Hello everyone,

First of all, I want to thank this community for help me out in a lot of tiny and big problems since I began using Pytorch; sadly I couldn’t find a related thread with the current problem i’m facing. I don’t have much experience with recurrent models and attention mechanisms, that’s why i can’t figure it out how can I solve it yet, that’s why i’m asking to you what may be wrong with my code.

I’m implementing a multimodal model that matches video with corresponding text descriptions by converting video-sentence pairs into a common vector space. The paper of this model is DL-61-86 at TRECVID 2017: Video-to-Text Description (it doesn’t have any public code, that’s why i’m implementing it by my own).

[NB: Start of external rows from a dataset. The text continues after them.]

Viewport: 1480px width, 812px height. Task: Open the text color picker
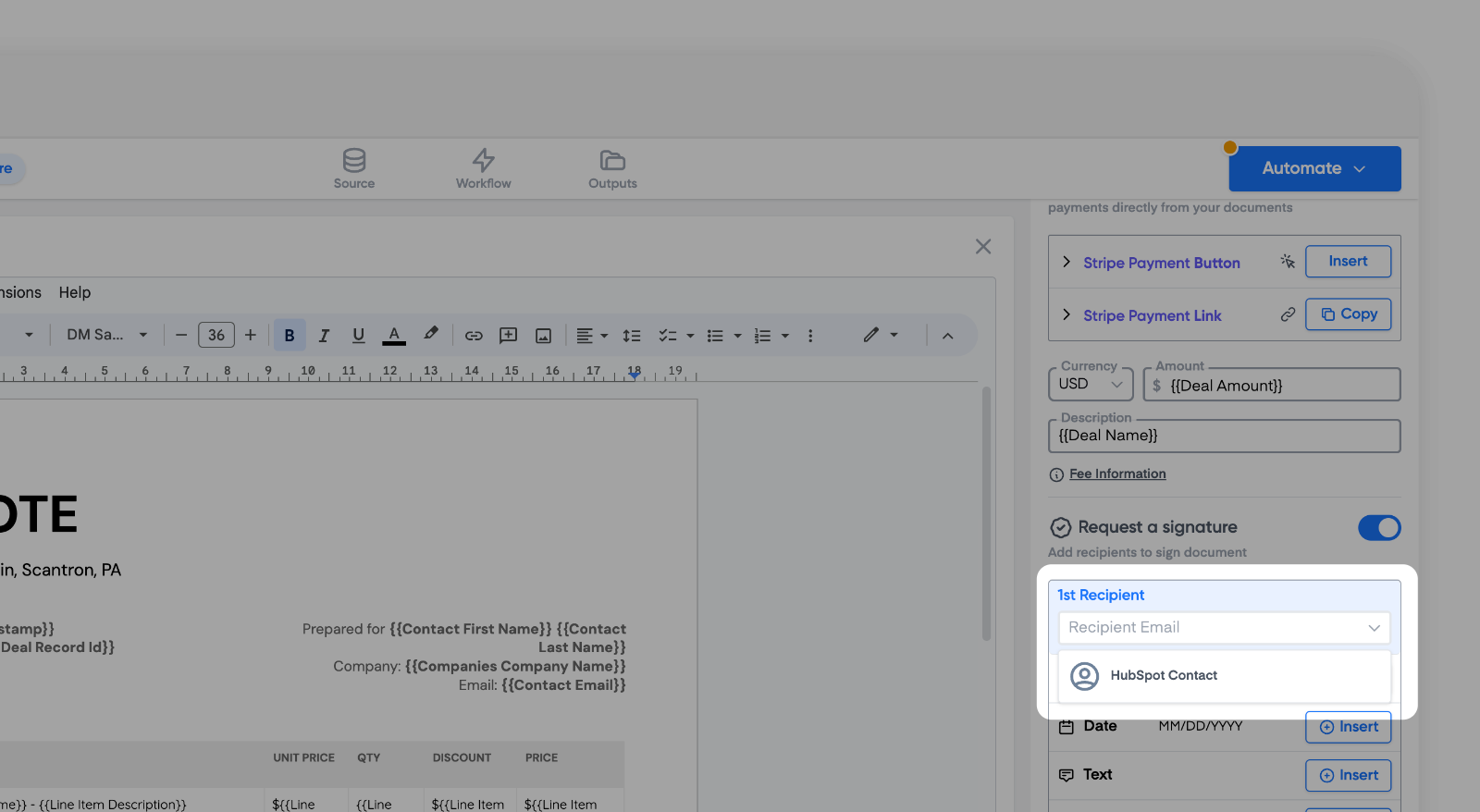pyautogui.click(x=394, y=336)
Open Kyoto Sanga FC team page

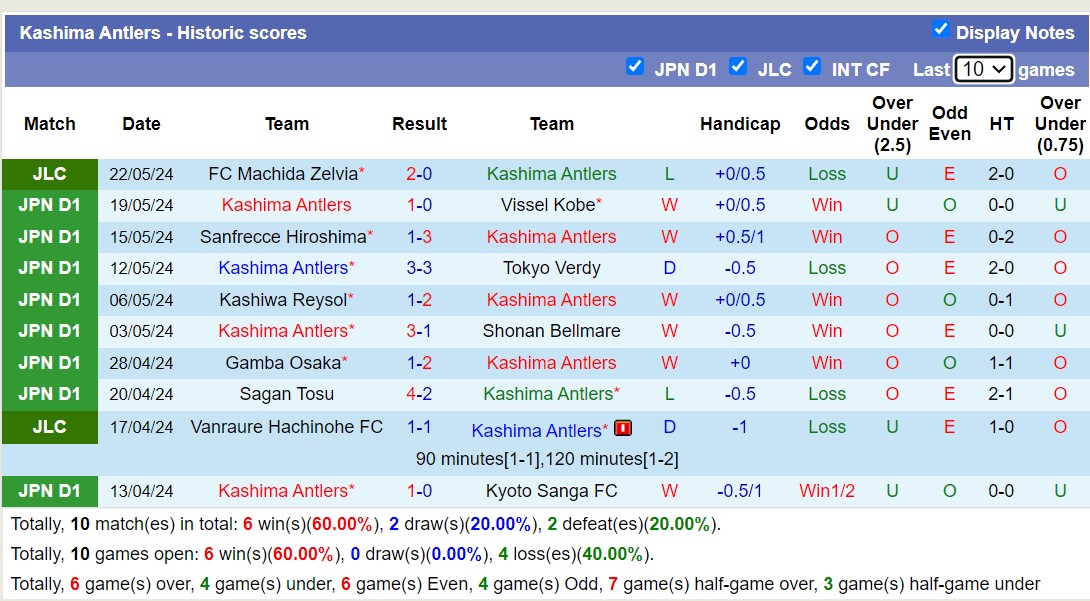click(x=551, y=491)
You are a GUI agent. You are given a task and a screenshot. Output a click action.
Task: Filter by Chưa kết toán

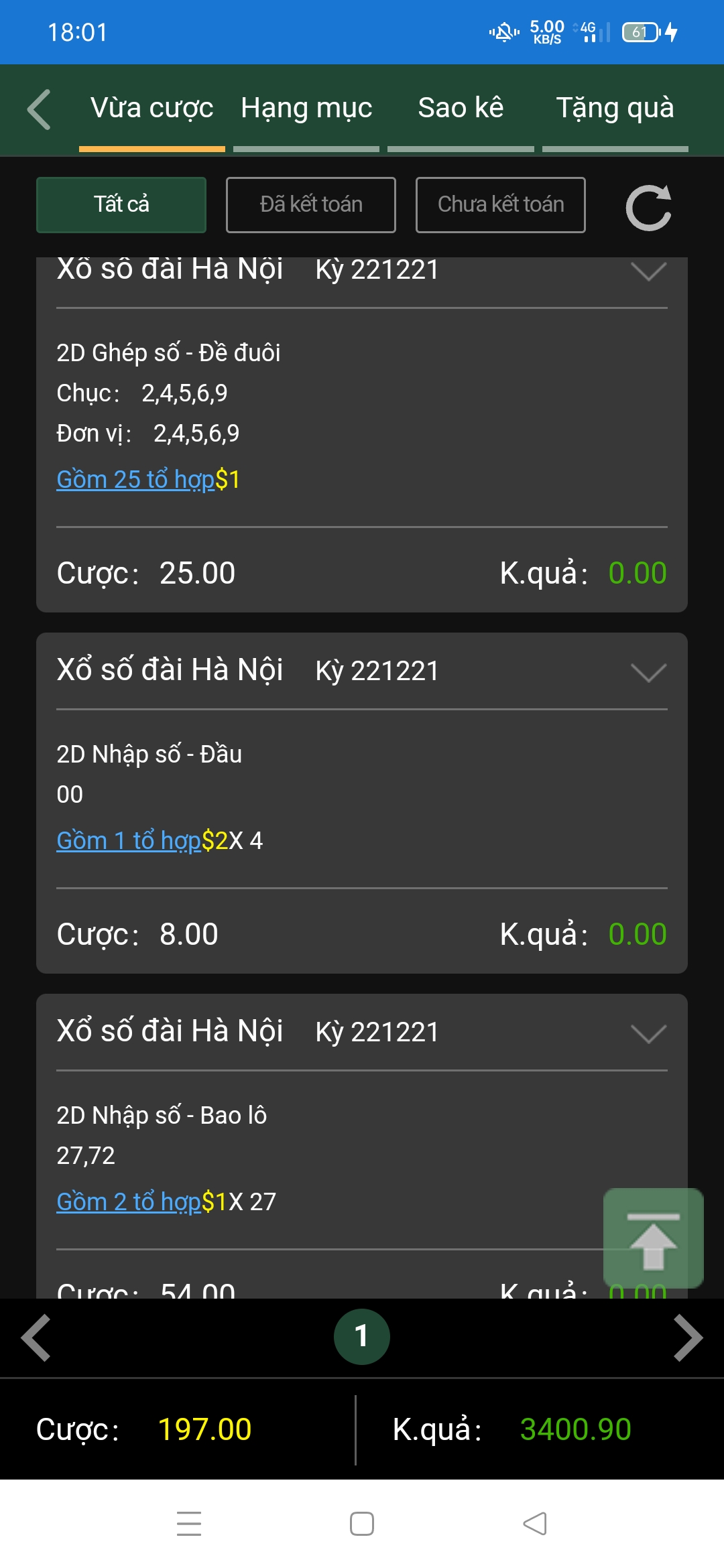point(501,205)
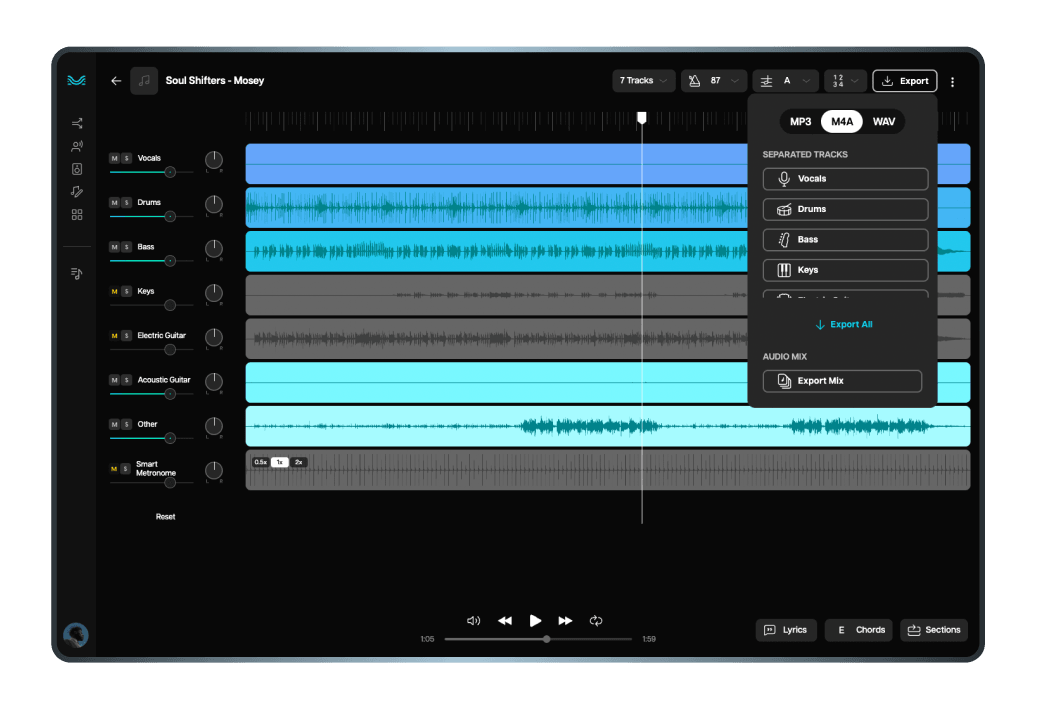Toggle the loop playback icon
Viewport: 1037px width, 709px height.
coord(596,621)
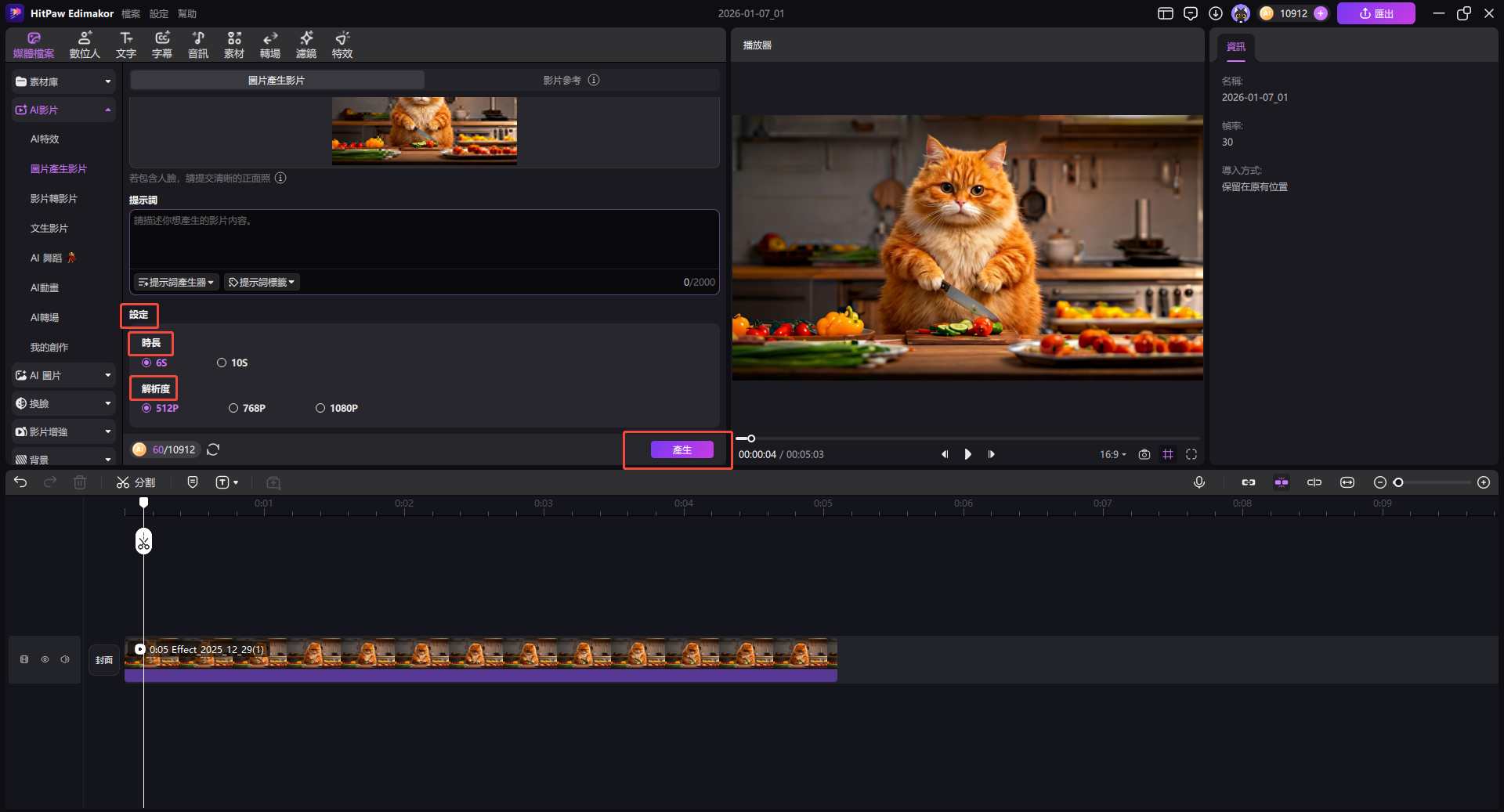Toggle track visibility eye icon
Screen dimensions: 1504x812
pyautogui.click(x=45, y=659)
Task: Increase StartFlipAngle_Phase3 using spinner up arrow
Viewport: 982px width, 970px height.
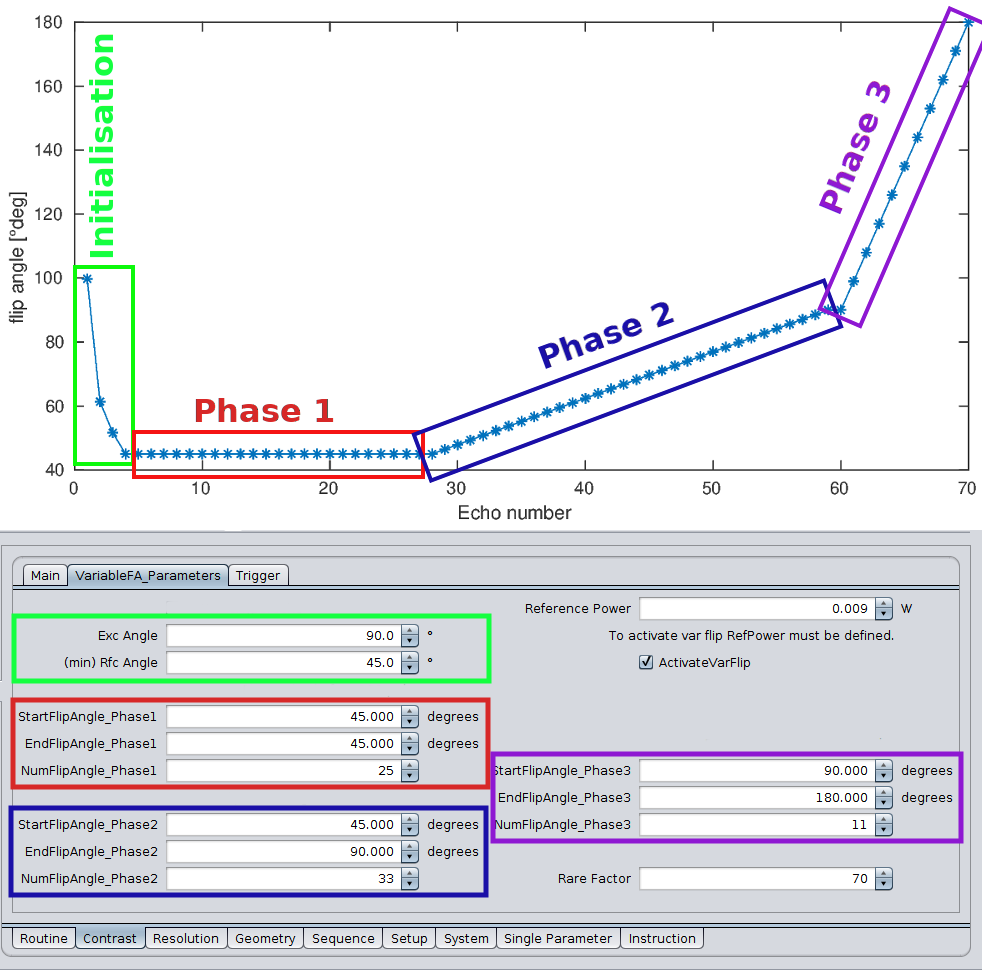Action: click(x=883, y=765)
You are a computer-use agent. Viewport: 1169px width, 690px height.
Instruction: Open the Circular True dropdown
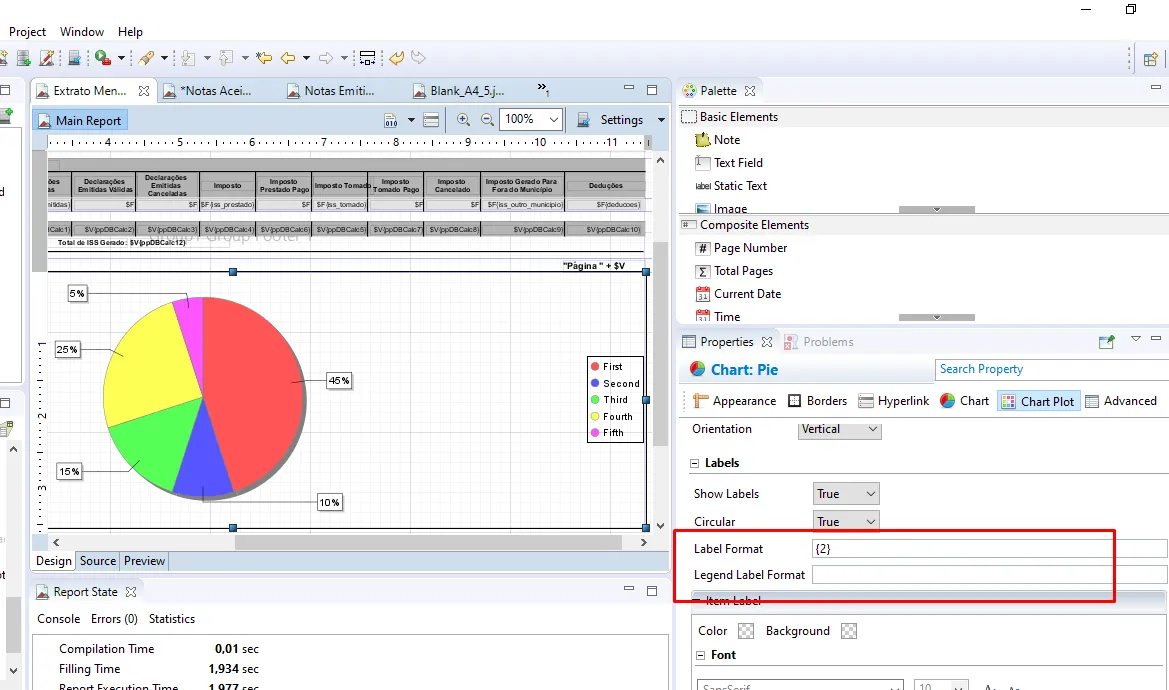coord(846,522)
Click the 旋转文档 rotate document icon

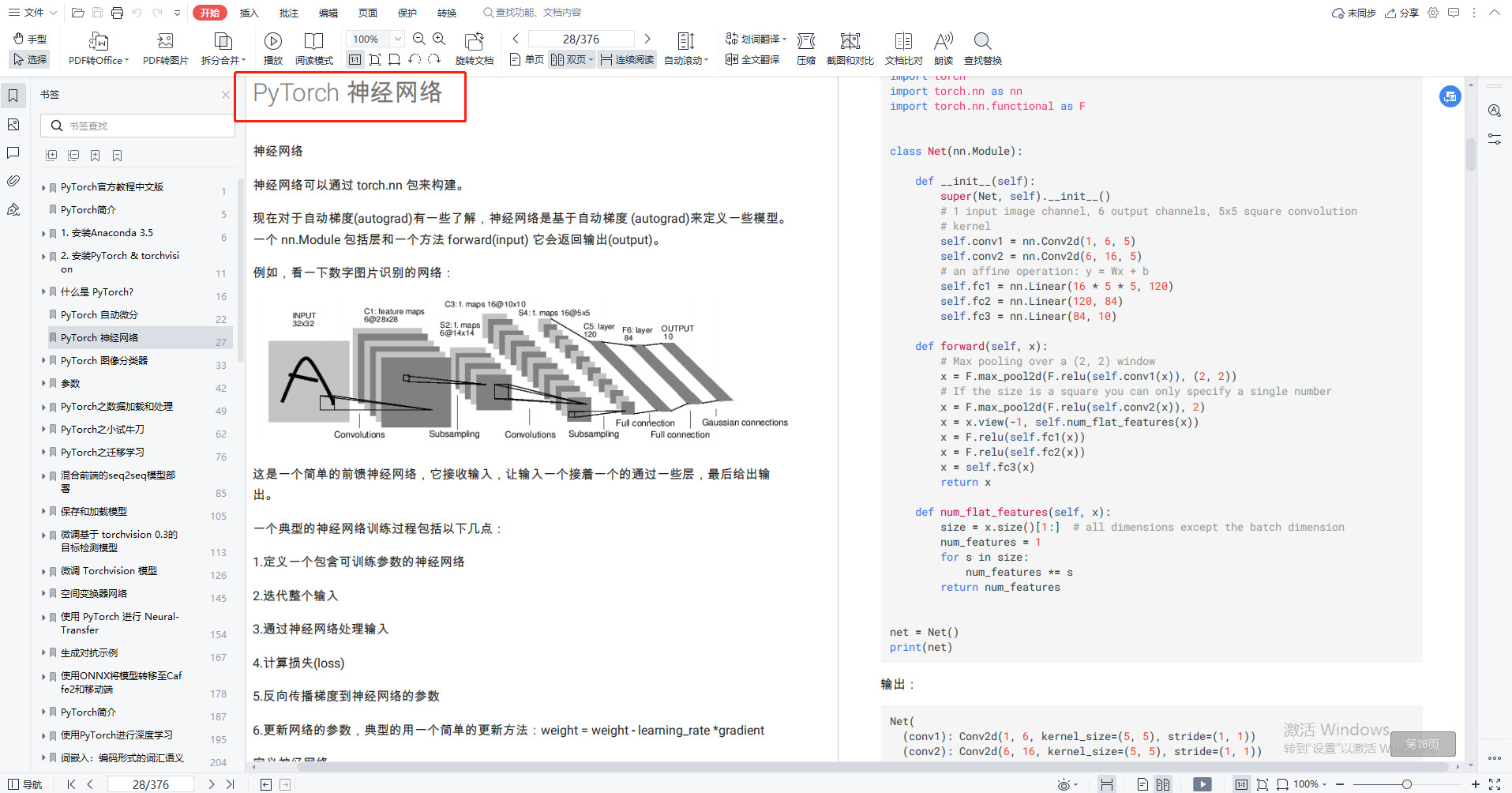475,49
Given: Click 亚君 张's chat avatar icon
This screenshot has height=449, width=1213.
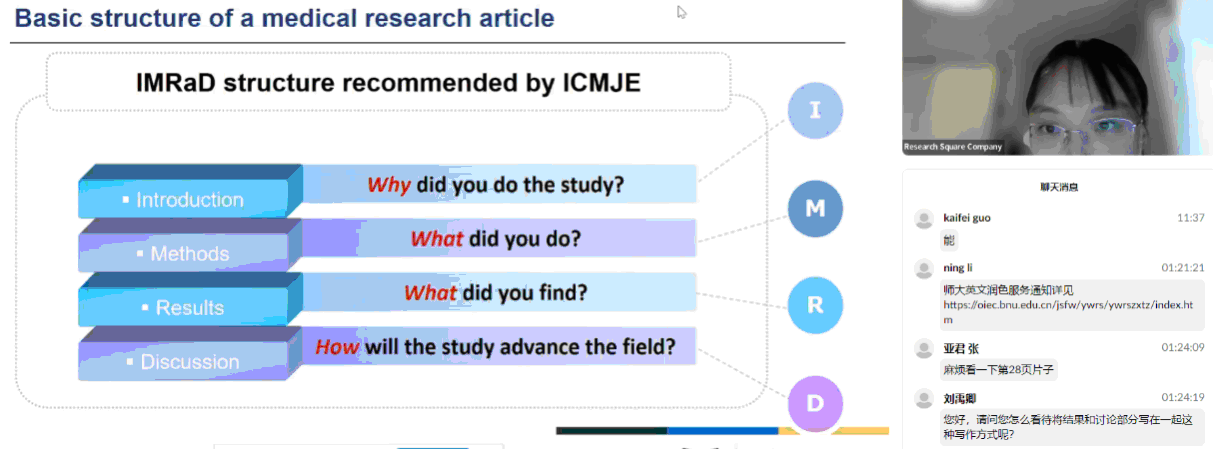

The part that i’m struggling to get right is the RNN and soft attention mechanism in the video branch of the model. It applies a GRU to N frames (N depending of each video) of the video and then uses a soft attention over the N outputs of the GRU to get a 1-D embedding of the video. My problem is with the GRU and trainable weights of the soft attention mechanism Ws, Wm and Wm. They all tend to a constant too quick (first 1-2 iterations) in the training process, ignoring the video branch input and making the output vector of the branch almost zero in every value.

This are the tensorboard histrogram of this weights during training.

My implementation of the video branch is this, please focus on the soft attention part where I iterate over the batch. I commented the sizes of the layers and tensors in the forward method for easier read.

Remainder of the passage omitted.